Echo: I’ve noticed the way male entertainers are perceived has been changing in recent years. What do you attribute that to?

Geo: I think what was happening was there hadn’t been male entertainment in Arizona, so it’s very obscure. It’s not like it is in Texas or back East. When people would hear “male entertainer,” they would associate it with “stripper”… It almost became a challenge – to me and a few of the other guys – to show them what it really is. As a male, sometimes you will sing live and sometimes you will lip synch. … I do try to incorporate a high kick or split in there – things that I’ve learned from my dance career. It’s the same with costuming. I try to make sure my costumes don’t look like something I’ve bought off the rack but look like something that’s meant to be onstage.

Echo: Are there any communities you would like to work with more during your reign?

Geo: I would like to be able to close a little more of the gap between everybody else [in] our LGBTQ community.
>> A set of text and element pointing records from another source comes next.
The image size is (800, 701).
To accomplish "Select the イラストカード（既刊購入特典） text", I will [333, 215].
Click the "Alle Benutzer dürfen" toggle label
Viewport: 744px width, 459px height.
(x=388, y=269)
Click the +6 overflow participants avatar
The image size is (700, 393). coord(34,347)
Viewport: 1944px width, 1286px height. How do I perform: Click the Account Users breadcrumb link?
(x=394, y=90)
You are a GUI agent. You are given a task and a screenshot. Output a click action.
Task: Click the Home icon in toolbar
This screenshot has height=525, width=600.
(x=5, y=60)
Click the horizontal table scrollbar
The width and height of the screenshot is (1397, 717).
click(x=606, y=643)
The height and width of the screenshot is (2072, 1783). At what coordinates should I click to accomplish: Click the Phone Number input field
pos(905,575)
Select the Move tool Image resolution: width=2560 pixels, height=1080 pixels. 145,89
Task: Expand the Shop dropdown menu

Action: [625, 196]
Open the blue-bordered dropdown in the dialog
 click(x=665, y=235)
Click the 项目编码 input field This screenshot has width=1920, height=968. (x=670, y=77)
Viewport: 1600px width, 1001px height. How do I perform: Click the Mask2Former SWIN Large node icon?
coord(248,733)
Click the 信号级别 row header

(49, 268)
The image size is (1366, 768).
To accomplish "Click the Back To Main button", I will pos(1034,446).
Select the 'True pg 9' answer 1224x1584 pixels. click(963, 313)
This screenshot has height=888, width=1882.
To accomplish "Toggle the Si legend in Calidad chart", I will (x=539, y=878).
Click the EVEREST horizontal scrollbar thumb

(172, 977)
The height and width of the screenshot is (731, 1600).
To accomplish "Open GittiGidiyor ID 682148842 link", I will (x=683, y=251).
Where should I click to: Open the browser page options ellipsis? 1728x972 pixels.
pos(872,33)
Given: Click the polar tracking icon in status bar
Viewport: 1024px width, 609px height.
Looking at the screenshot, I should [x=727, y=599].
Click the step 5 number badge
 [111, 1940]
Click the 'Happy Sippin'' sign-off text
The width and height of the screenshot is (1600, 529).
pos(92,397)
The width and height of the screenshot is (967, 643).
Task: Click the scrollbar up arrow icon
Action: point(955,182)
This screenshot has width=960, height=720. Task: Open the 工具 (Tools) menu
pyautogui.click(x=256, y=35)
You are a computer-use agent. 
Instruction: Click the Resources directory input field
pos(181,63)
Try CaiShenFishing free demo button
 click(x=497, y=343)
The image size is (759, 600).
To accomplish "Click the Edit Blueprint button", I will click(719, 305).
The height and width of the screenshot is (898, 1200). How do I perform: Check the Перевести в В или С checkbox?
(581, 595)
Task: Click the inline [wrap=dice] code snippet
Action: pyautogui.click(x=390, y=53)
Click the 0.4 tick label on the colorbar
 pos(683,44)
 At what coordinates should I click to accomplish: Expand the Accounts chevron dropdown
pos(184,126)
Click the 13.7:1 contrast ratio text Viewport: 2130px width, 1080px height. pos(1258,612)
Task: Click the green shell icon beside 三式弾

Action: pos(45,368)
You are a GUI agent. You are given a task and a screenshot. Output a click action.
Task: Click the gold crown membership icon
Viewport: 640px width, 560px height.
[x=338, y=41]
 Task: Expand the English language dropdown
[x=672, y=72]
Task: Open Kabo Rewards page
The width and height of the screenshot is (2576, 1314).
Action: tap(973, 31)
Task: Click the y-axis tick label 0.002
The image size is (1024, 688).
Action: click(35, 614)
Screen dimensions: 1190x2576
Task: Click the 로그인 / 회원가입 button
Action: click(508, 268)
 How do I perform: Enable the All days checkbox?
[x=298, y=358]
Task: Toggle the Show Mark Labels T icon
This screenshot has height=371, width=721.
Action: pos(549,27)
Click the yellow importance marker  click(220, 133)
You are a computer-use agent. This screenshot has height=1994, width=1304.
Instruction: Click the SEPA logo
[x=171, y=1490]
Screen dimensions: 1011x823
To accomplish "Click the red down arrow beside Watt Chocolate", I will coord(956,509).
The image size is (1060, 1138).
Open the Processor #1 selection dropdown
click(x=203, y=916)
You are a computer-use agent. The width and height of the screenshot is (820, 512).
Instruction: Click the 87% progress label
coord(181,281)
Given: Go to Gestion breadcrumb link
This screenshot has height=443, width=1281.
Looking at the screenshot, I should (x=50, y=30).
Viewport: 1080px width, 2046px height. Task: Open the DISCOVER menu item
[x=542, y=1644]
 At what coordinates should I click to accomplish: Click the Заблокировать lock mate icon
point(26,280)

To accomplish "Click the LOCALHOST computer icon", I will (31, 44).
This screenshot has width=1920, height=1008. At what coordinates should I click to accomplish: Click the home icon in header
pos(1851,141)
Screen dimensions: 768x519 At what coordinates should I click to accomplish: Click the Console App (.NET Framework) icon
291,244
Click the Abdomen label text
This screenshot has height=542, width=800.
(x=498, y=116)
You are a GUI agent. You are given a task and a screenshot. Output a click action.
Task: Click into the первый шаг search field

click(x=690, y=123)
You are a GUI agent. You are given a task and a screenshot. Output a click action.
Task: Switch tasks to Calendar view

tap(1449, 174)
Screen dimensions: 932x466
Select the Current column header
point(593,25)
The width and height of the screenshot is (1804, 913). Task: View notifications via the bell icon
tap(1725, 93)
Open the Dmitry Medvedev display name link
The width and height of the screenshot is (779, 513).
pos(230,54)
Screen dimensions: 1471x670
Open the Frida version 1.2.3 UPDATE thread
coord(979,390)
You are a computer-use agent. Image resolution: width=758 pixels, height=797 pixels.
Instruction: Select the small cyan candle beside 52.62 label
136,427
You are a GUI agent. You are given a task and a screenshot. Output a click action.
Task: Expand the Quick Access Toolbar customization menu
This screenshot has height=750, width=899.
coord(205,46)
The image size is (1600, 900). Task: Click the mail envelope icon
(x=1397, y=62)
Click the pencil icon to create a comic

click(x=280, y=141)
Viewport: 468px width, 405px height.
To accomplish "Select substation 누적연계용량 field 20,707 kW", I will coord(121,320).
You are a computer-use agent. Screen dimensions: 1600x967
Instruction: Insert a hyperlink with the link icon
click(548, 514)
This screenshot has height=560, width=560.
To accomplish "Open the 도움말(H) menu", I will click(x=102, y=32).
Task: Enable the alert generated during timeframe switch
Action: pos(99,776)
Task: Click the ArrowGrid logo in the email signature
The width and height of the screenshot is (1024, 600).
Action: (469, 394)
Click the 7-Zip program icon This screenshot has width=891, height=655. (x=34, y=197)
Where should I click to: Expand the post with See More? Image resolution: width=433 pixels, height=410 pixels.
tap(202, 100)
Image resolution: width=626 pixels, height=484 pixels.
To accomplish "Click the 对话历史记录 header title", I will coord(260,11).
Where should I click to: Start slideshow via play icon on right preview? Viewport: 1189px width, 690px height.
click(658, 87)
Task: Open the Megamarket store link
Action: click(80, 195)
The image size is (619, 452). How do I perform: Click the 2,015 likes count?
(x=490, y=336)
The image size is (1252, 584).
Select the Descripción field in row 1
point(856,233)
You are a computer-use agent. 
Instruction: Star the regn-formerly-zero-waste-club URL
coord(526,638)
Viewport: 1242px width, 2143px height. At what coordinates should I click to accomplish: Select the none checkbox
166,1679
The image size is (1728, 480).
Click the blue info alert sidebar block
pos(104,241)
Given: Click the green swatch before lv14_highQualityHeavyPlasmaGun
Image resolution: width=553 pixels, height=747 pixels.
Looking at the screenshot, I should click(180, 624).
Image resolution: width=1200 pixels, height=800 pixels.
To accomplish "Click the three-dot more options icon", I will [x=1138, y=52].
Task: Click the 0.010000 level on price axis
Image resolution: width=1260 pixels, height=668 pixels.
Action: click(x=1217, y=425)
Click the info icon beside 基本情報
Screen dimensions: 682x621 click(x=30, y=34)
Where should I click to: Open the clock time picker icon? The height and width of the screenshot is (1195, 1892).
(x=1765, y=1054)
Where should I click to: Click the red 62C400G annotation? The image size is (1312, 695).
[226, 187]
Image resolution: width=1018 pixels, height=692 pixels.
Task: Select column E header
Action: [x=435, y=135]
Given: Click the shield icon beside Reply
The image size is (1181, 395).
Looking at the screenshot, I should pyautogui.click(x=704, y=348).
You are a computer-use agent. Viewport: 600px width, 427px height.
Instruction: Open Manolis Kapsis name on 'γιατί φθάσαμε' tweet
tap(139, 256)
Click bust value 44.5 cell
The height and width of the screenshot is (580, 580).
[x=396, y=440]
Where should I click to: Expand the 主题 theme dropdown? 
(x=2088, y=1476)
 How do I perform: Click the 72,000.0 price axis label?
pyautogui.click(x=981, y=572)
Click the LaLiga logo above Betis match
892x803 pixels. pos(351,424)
Echo: What do you hope to accomplish as Mister Phoenix Pride?

Geo: Definitely to get out there a lot. I was talking to Edward Castro from about performing at different Prides outside of the state; he’s going to try to help us perform in San Diego. And I’m talking already with Dani Logan from Phoenix Pride about getting me and Naomi to perform at San Francisco Pride … I feel like if we get out there and we get to know people there, we’ll also have them come here.

Echo: As a titleholder, you will be seen as a role model in the community. What type of role model do you hope to be?

Geo: To me, it just means to be a good person and be there to help others. To leave a positive impression on people, whether it’s just by simply being able to say “hello” to someone or donating your time to perform for free.